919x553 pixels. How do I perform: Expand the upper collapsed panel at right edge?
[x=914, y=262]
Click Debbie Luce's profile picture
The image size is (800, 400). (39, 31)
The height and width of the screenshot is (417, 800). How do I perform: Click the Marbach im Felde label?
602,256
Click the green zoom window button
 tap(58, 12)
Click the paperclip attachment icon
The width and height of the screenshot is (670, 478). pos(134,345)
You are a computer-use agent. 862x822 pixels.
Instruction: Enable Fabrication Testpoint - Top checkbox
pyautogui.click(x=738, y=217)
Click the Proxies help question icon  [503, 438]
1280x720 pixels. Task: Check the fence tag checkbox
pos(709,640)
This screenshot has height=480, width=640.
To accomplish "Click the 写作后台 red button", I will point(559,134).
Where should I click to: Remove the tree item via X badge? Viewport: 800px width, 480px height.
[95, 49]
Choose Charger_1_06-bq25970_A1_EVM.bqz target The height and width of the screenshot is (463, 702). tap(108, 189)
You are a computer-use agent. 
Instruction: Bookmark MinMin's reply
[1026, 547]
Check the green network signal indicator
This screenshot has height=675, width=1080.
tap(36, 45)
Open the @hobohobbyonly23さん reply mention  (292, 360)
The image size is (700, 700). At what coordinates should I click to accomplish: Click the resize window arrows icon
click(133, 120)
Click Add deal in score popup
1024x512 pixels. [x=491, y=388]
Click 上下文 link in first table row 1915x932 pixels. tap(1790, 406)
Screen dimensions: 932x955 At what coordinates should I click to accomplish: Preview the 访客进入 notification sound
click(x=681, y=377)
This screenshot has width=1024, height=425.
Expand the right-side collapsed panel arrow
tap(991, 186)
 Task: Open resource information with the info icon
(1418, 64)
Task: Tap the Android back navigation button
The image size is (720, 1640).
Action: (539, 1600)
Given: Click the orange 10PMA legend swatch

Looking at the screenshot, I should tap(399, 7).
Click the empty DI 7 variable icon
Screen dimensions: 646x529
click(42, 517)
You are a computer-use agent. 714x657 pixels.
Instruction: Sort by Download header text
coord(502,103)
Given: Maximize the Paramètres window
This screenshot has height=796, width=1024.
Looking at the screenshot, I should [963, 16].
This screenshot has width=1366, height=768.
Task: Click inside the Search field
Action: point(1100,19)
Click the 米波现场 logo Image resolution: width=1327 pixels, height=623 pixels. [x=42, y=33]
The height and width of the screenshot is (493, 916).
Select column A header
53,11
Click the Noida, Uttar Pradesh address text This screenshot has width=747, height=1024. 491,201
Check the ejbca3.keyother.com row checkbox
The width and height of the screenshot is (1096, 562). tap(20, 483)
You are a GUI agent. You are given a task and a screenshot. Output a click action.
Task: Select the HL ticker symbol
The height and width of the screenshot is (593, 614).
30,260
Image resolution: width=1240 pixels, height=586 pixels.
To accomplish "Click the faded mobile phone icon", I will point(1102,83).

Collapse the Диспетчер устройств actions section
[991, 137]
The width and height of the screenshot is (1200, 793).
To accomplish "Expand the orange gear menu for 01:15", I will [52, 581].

Task item » Reproduce the full listing word for word.

Task result »
919x553 pixels. How do I perform: Expand the upper collapsed panel at right edge?
[x=914, y=262]
Click Debbie Luce's profile picture
The image size is (800, 400). (39, 31)
The height and width of the screenshot is (417, 800). How do I perform: Click the Marbach im Felde label?
602,256
Click the green zoom window button
 tap(58, 12)
Click the paperclip attachment icon
The width and height of the screenshot is (670, 478). pos(134,345)
You are a computer-use agent. 862x822 pixels.
Instruction: Enable Fabrication Testpoint - Top checkbox
pyautogui.click(x=738, y=217)
Click the Proxies help question icon  [503, 438]
1280x720 pixels. Task: Check the fence tag checkbox
pos(709,640)
This screenshot has height=480, width=640.
To accomplish "Click the 写作后台 red button", I will point(559,134).
Where should I click to: Remove the tree item via X badge? Viewport: 800px width, 480px height.
[95, 49]
Choose Charger_1_06-bq25970_A1_EVM.bqz target The height and width of the screenshot is (463, 702). tap(108, 189)
You are a computer-use agent. 
Instruction: Bookmark MinMin's reply
[1026, 547]
Check the green network signal indicator
This screenshot has height=675, width=1080.
tap(36, 45)
Open the @hobohobbyonly23さん reply mention  (292, 360)
The image size is (700, 700). At what coordinates should I click to accomplish: Click the resize window arrows icon
click(133, 120)
Click Add deal in score popup
1024x512 pixels. [x=491, y=388]
Click 上下文 link in first table row 1915x932 pixels. tap(1790, 406)
Screen dimensions: 932x955 At what coordinates should I click to accomplish: Preview the 访客进入 notification sound
click(x=681, y=377)
This screenshot has width=1024, height=425.
Expand the right-side collapsed panel arrow
tap(991, 186)
 Task: Open resource information with the info icon
(1418, 64)
Task: Tap the Android back navigation button
The image size is (720, 1640).
Action: (539, 1600)
Given: Click the orange 10PMA legend swatch

Looking at the screenshot, I should tap(399, 7).
Click the empty DI 7 variable icon
Screen dimensions: 646x529
click(42, 517)
You are a computer-use agent. 714x657 pixels.
Instruction: Sort by Download header text
coord(502,103)
Given: Maximize the Paramètres window
This screenshot has height=796, width=1024.
Looking at the screenshot, I should [963, 16].
This screenshot has width=1366, height=768.
Task: Click inside the Search field
Action: point(1100,19)
Click the 米波现场 logo Image resolution: width=1327 pixels, height=623 pixels. [x=42, y=33]
The height and width of the screenshot is (493, 916).
Select column A header
53,11
Click the Noida, Uttar Pradesh address text This screenshot has width=747, height=1024. 491,201
Check the ejbca3.keyother.com row checkbox
The width and height of the screenshot is (1096, 562). tap(20, 483)
You are a GUI agent. You are given a task and a screenshot. Output a click action.
Task: Select the HL ticker symbol
The height and width of the screenshot is (593, 614).
30,260
Image resolution: width=1240 pixels, height=586 pixels.
To accomplish "Click the faded mobile phone icon", I will point(1102,83).

Collapse the Диспетчер устройств actions section
[991, 137]
The width and height of the screenshot is (1200, 793).
To accomplish "Expand the orange gear menu for 01:15", I will [52, 581].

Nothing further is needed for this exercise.